Романтическое сознание, чувствуя свою непрочность, начинает беситься, ненавидеть внешнего вредителя, индурца, народодьявола – носителя исторических сдвигов. В предыдущих главах уже говорилось о том, что сперва этот народодьявол Достоевского – европейцы, главным образом французы и немцы. Потом (примерно с 1875 года) французы и немцы амнистируются: вспоминается Шиллер, Жорж Занд, все вообще юношеские восторги, вызванные европейской литературой. Но роль народодьявола не могла остаться вакантной; и она передается евреям и полякам. К этому же подталкивало соперничество трех мессианизмов. Национальный мессианизм – реакция народного духа на историческую судьбу, грозящую народу полным исчезновением. У евреев этот мессианизм сложился еще в древности, у поляков – как духовный протест против трех империй, разделивших Польшу, у русских славянофилов – как духовное сопротивление канцелярскому рационализму петербургской администрации. Три мессианизма – как три паука в одной банке. Народ-богоносец только один, два других – самозванцы и подлежат анафеме. Спокойной и твердой веры в предназначение России здесь не было. Напротив, просвечивает иррациональный страх перед историей; а у страха глаза велики.
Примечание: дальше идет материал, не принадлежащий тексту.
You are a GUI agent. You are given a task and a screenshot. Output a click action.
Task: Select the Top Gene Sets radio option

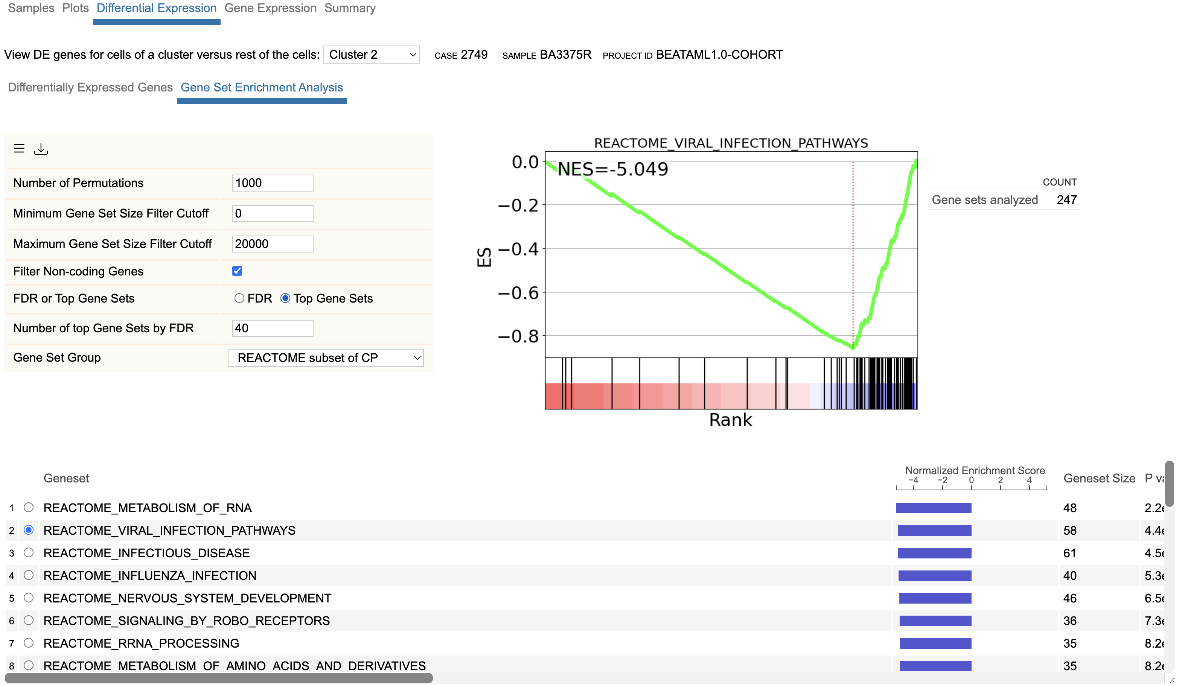(285, 298)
Такие переходы от страстной веры в Россию к глубоким сомнениям, вплоть до совершенного нигилизма, можно отметить, начиная с П. Я. Чаадаева и до В. Г. Распутина: «Бывают иногда такие минуты, когда кажется, что праздник дьявола состоялся уже и в народе тоже. Я говорю сейчас не о народе и его мировоззрении, не о народе, а о населении. Потому что глянешь, что делается вокруг, и это действует так угнетающе, что уж не хочется ничего делать».
Это из пресс-конференции в Западном Берлине в марте 1987 года[78]. Народ как население приводит Распутина в отчаянье, но он сохраняет веру в народ как мистическую сущность. Примерно как у Гоголя: население – это Чичиков, Ноздрев, Собакевич; а народ – птица-тройка. В этом повторяющемся разрыве есть что-то от самой России, от ее положения на стыке культурных миров, от задачи вселенского синтеза, на сегодняшний день неразрешимой, но встающей с неуклонностью, способной привести и к энтузиазму, и к отчаянью. Чувство великой задачи рождает энтузиазм, срывы – отчаянье.
И вот у Достоевского то всемирная отзывчивость и вселенская любовь, то судороги страха перед историей и ненависти к ускорителям истории. То ему кажется, «что истина покупается лишь мученичеством», то сам себя опровергает: «Как скверная трихина, как атом чумы, заражающий целые государства, так и я заразил собой всю эту счастливую, безгрешную до меня землю (...) Началась борьба за разъединение, за обособление, за личность, за мое и твое. Они стали говорить на разных языках. Они познали скорбь и полюбили скорбь, они жаждали мучения и говорили, что Истина достигается лишь мучением. Тогда у них явилась наука.
Когда они стали злы, то начали говорить о братстве и гуманности и поняли эти идеи. Когда они стали преступны, то изобрели справедливость и предписали себе целые кодексы, чтоб сохранить ее, а для обеспечения кодексов поставили гильотину» (с. 115–116. Курсив мой. – Г. П.).
Роман придает внутренней расколотости Достоевского характер спора персонажей; но «Дневник» обнаруживает, что спор – форма внутренней расколотости. Достоевский то принимает вину на себя, на свое помраченное сознание – и тогда он гениален и свят, как князь Мышкин. То ищет виноватого в другом и источает ненависть. То считает главным шагом к нравственной зрелости – удовлетвориться вторы м местом в жизни; то яростно сражается за безусловное первенств о русского (т. е. самого себя как русского).
Достоевский поразительно много сделал для обличения демонических сил в человеческой душе, но преобразить себя он не сумел. Это и борец с демонами, и одержимый. Мне хочется кончить несколькими строками из эссе «Истина и ее двойники», в котором Зинаида Миркина как бы проводит очную ставку двух Достоевских: «В глубине души весь свет, собранный им, стянутый в некий узел, скрещивается с тьмой, как святой Георгий со змием. Истинный свет, который знает душа, вспыхивает непостижимо ярко, и демон в этом освещении теряет свой блеск, свою неотразимость. Становится видным его безобразие... И несмотря на весь ужас: «Не боюсь твоего ножа» (слова Хромоножки).
78
«Форум», 1987, № 17, с. 211. – Более подробный анализ этой пресс-конференции см. в моей статье «По ту сторону здравого смысла» («Искусство кино», 1988, № 10).